» What is being asked: Report back each line of the data that contains the word "chevron".

» Data records:
== Segment start ==
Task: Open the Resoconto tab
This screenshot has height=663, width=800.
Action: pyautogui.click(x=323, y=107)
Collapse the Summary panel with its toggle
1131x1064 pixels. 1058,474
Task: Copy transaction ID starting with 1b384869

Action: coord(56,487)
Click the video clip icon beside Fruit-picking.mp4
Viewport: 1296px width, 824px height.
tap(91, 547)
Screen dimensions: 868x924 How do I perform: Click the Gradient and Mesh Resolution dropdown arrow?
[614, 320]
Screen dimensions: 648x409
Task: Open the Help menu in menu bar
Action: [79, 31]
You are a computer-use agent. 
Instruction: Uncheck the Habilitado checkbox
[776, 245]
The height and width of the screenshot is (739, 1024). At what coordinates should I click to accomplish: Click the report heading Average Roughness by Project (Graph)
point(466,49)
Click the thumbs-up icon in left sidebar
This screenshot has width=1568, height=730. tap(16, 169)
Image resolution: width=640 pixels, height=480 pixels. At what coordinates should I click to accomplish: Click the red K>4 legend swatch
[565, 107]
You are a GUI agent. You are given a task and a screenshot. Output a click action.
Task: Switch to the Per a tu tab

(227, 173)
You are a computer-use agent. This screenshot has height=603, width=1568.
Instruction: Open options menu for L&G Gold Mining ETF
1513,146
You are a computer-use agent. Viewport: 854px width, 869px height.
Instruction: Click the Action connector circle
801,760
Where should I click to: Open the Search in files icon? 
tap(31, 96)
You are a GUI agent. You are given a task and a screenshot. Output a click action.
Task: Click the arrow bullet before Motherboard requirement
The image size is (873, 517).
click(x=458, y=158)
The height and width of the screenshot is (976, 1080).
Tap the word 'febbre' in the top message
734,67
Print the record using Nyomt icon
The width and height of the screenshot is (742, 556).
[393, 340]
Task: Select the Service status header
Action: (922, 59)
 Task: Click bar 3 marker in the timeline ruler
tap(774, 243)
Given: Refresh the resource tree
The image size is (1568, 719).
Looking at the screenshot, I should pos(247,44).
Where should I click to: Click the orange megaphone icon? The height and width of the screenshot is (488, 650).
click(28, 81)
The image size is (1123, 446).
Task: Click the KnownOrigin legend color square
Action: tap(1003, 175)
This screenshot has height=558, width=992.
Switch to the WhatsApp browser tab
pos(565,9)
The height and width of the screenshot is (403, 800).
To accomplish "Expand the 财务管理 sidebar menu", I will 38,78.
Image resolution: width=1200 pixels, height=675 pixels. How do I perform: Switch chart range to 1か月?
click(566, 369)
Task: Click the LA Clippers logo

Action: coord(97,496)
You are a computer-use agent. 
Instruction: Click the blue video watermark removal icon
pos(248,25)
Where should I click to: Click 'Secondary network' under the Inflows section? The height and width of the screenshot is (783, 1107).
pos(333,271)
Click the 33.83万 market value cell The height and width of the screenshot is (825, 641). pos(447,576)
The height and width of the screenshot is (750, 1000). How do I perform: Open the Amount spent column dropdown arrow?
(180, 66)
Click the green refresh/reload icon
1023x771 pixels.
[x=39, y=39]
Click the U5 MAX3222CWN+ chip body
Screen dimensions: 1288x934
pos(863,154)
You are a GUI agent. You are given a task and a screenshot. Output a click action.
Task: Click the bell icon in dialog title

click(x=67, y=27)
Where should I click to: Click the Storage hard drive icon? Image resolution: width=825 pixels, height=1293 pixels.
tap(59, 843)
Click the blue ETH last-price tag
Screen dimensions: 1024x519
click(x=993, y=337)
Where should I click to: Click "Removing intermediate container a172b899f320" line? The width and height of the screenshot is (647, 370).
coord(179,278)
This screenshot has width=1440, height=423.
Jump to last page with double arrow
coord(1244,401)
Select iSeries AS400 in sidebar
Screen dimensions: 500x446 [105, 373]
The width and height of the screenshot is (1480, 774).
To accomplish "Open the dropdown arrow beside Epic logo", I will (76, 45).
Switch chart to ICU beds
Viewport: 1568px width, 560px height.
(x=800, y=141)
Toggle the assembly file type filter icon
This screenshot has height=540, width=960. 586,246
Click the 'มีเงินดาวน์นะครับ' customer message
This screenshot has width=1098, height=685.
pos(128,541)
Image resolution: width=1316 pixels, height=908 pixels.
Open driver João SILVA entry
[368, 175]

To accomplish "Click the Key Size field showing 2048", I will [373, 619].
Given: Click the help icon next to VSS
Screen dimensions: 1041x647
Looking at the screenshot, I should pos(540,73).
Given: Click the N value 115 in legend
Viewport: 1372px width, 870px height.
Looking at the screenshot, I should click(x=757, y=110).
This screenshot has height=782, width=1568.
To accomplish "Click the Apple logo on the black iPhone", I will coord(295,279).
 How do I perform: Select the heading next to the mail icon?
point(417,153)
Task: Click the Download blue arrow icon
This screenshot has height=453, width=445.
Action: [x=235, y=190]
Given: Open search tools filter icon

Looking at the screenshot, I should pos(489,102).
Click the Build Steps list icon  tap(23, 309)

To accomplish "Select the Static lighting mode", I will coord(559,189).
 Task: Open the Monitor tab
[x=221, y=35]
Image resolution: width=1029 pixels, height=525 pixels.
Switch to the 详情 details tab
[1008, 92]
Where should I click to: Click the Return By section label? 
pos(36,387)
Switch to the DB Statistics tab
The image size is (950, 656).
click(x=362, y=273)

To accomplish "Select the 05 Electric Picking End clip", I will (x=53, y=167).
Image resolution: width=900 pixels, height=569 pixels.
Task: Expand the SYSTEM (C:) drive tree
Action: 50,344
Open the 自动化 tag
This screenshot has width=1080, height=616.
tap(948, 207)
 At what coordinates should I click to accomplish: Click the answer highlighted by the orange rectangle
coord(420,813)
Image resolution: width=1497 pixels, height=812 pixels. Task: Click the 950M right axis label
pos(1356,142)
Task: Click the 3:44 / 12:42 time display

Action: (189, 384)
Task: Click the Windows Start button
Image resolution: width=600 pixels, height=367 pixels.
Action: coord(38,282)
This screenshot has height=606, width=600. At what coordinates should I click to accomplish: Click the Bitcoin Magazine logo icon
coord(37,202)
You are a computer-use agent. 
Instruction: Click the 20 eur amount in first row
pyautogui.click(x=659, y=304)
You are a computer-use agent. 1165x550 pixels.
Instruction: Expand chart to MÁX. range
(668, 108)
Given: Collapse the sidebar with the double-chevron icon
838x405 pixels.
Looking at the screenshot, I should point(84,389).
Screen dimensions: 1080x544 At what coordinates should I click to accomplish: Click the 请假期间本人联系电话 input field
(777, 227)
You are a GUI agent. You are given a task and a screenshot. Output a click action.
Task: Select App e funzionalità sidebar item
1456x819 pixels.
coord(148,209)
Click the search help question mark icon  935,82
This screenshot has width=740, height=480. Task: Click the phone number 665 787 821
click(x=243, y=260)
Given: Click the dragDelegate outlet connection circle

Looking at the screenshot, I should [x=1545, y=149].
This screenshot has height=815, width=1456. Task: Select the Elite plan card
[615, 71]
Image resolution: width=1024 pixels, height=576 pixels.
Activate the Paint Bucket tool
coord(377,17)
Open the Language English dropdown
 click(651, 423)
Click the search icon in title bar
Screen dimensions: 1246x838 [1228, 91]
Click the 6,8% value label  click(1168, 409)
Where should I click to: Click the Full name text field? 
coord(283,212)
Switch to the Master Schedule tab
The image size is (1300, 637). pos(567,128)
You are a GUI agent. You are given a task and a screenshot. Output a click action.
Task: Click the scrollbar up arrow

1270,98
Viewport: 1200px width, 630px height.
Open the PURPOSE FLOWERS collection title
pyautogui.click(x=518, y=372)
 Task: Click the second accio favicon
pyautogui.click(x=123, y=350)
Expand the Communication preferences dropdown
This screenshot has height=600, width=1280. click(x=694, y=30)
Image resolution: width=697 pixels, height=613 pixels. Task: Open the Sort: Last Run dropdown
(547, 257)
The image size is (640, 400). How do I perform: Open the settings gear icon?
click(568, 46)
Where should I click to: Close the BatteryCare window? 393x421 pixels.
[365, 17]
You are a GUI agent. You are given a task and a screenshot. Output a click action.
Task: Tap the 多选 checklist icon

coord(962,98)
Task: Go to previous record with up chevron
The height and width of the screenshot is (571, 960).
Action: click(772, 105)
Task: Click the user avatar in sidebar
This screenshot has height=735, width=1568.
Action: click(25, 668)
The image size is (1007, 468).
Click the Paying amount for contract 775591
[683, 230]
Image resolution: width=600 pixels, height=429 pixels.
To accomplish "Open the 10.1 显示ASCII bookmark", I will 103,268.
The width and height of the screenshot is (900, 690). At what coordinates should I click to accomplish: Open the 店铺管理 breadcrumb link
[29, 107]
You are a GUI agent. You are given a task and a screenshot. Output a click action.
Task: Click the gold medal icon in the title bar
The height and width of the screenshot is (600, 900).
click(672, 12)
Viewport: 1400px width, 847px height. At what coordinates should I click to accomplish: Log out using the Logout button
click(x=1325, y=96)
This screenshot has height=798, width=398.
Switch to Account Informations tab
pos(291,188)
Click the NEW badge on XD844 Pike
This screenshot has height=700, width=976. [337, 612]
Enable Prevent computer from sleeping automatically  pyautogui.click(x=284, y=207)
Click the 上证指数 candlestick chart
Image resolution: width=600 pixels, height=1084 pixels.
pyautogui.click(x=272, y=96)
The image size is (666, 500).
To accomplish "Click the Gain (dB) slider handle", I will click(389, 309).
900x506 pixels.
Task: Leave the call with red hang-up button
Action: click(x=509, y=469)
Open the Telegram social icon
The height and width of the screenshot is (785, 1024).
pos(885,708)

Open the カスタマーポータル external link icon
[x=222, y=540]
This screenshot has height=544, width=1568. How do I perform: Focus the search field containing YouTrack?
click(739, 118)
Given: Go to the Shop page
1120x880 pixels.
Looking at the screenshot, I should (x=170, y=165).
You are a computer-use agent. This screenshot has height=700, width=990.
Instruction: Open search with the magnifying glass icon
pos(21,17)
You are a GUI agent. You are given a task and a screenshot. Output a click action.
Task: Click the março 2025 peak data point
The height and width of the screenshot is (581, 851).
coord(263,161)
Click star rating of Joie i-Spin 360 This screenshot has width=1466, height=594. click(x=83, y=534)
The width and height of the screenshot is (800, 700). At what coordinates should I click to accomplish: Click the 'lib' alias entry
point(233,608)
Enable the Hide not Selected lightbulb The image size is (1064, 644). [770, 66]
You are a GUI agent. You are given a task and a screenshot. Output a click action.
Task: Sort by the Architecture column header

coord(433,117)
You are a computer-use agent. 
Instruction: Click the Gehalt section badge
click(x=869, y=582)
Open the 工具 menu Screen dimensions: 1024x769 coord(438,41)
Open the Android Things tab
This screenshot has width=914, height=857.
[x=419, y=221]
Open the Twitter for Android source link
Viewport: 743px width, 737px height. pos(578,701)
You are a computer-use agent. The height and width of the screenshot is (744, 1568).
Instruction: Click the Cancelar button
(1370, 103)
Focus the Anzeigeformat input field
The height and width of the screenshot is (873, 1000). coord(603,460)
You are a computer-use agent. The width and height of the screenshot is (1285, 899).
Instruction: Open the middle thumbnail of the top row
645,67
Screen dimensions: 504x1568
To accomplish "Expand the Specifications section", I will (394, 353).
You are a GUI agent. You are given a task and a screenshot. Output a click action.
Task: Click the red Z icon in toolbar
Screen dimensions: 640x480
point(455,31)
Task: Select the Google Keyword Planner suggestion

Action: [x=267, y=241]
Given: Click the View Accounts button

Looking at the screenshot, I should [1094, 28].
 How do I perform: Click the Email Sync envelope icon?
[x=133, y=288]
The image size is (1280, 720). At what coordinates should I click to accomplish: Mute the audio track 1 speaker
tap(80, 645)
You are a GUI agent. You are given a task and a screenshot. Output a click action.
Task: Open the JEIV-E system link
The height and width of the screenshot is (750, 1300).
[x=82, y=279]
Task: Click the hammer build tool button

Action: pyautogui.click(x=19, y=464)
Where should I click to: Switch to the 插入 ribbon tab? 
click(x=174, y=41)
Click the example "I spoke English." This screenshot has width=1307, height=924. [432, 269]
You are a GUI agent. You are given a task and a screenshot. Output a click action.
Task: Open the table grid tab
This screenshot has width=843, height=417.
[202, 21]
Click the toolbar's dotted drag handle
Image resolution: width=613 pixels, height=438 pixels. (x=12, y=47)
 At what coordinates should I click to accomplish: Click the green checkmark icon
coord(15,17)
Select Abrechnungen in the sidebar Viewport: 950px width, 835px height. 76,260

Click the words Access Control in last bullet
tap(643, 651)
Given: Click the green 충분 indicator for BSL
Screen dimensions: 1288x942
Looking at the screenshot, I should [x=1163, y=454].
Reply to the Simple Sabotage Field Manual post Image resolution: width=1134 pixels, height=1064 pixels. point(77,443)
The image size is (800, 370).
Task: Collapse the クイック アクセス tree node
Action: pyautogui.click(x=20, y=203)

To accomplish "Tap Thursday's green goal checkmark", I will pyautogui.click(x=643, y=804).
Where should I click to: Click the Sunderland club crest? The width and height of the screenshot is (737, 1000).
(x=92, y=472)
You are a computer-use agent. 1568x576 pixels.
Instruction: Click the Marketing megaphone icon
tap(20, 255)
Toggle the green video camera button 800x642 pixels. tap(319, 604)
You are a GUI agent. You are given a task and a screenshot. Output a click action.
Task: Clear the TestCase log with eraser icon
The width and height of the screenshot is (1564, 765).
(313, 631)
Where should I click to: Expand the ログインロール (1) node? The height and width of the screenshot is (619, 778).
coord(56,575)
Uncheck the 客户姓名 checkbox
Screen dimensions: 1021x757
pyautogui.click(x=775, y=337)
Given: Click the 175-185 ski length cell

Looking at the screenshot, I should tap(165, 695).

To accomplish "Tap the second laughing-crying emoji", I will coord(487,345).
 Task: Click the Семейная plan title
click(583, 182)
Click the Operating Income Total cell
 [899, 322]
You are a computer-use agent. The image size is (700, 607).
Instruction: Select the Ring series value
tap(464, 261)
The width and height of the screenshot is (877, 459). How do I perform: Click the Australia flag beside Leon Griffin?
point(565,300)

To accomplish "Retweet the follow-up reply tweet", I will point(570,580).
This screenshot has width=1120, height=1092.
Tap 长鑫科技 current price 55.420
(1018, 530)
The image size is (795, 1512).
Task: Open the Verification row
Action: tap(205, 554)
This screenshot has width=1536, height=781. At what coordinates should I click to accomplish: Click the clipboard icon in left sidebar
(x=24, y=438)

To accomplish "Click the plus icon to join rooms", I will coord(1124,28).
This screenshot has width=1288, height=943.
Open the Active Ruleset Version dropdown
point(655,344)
== Segment end ==
» Written answer:
Given: Collapse the sidebar with the double-chevron icon
Task: Go to previous record with up chevron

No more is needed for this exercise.